On 23 Apr 2005, at 20:48, Stevan Harnad wrote:

Richard Poynder has written an -- as always -- thoughtful and
informative
article:

    Richard Poynder, The role of digital rights management in Open
Access,
    Indicare, April 22, 2005.
    http://www.indicare.org/tiki-read_article.php?articleId=93

http://poynder.blogspot.com/2005/04/role-of-digital-rights-management-
in.html

I find it significant that Richard defines DRM as a two-part
phenomenon: metadata and services (ie a layer of 'rights' metadata and
a layer of software that enables appropriate activities given the
correct interpretation of the metadata). Note that this conforms to the
Open Archives Initiative model of data and service providers
communicating through sharing metadata about digital items. DRM is just
one example of many publication-related issues that can be dealt with
in such a way - preservation, data archiving, version control,
classification, certification (all taken from a brief scan of the
Self-Archiving FAQ http://www.eprints.org/self-faq/).

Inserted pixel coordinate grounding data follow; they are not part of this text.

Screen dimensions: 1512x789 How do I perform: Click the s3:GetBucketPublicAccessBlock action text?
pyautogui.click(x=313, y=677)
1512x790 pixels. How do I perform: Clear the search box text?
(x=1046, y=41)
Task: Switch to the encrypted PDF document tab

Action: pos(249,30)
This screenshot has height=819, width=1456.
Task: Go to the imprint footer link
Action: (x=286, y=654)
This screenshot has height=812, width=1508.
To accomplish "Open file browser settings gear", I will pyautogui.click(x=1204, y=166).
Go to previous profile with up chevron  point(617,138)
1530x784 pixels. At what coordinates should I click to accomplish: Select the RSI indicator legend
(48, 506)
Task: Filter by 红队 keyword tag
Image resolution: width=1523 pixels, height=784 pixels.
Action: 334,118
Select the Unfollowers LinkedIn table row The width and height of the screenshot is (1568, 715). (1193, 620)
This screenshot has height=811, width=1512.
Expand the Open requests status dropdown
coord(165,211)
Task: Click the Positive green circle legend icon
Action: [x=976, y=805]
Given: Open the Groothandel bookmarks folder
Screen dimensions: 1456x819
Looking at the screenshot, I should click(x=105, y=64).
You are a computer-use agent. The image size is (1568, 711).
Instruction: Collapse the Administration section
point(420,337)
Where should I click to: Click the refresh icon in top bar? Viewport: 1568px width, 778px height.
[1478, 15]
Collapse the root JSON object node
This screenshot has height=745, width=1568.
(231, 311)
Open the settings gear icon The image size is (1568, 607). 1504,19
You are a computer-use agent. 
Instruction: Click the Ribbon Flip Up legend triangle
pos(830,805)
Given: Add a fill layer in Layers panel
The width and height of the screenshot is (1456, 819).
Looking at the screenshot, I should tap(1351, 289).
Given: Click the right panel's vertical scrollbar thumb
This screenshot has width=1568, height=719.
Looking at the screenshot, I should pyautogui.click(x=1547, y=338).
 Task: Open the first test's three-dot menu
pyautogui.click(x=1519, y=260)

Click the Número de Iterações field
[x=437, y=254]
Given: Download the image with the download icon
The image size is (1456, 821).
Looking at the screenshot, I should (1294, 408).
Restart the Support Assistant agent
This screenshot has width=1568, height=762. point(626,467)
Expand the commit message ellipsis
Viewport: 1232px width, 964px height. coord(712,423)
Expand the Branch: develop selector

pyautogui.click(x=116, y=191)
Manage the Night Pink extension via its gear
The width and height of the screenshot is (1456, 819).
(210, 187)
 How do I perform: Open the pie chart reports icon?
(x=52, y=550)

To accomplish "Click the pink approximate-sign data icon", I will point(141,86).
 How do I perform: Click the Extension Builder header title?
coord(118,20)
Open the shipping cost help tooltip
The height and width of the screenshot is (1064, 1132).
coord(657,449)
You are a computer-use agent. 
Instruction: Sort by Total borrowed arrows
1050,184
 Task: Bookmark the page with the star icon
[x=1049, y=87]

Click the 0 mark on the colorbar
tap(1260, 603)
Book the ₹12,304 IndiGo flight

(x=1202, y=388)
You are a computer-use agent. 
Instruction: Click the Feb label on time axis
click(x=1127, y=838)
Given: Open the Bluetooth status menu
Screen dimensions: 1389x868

Open Access, a simple phenomenon whose implications are well understood
by researchers, librarians, administrators, managers, funders and
politicians, provides the technical infrastructure, the community of
users and the service environment which will underpin new solutions for
all these issues. Increasingly large amounts of OA material will
generate large numbers of OA services, supporting new ways of using the
literature which in turn will bring new requirements for the DRM
community to support.

Now that funders can see the output from their projects appearing
online as OA material, they can start to specify what they want to do
with it (as services providers) and what extra information needs to be
collected by the data providers.
Now that research administrators see output from their institutions
appearing online in the OA institutional repositories, they can start
to work out how they want it analysed, and what metadata needs to be
associated with it.

My conclusion is patterned on Richards, except that where Richard's
puts the OA community in hock to the DRM community, mine reverses this
as follows:

Until there is a lot more Open Access content available for researchers
(and other stakeholders) to use to their benefit, the DRM movement (and
many other movements) may struggle to make significant progress in
understanding the nature of rights, responsibilities and opportunities
involved in digitally-mediated scientific and scholarly research.
Increasingly it appears that only by engaging with this simple issue
can the [DRM] movement hope to achieve its objectives.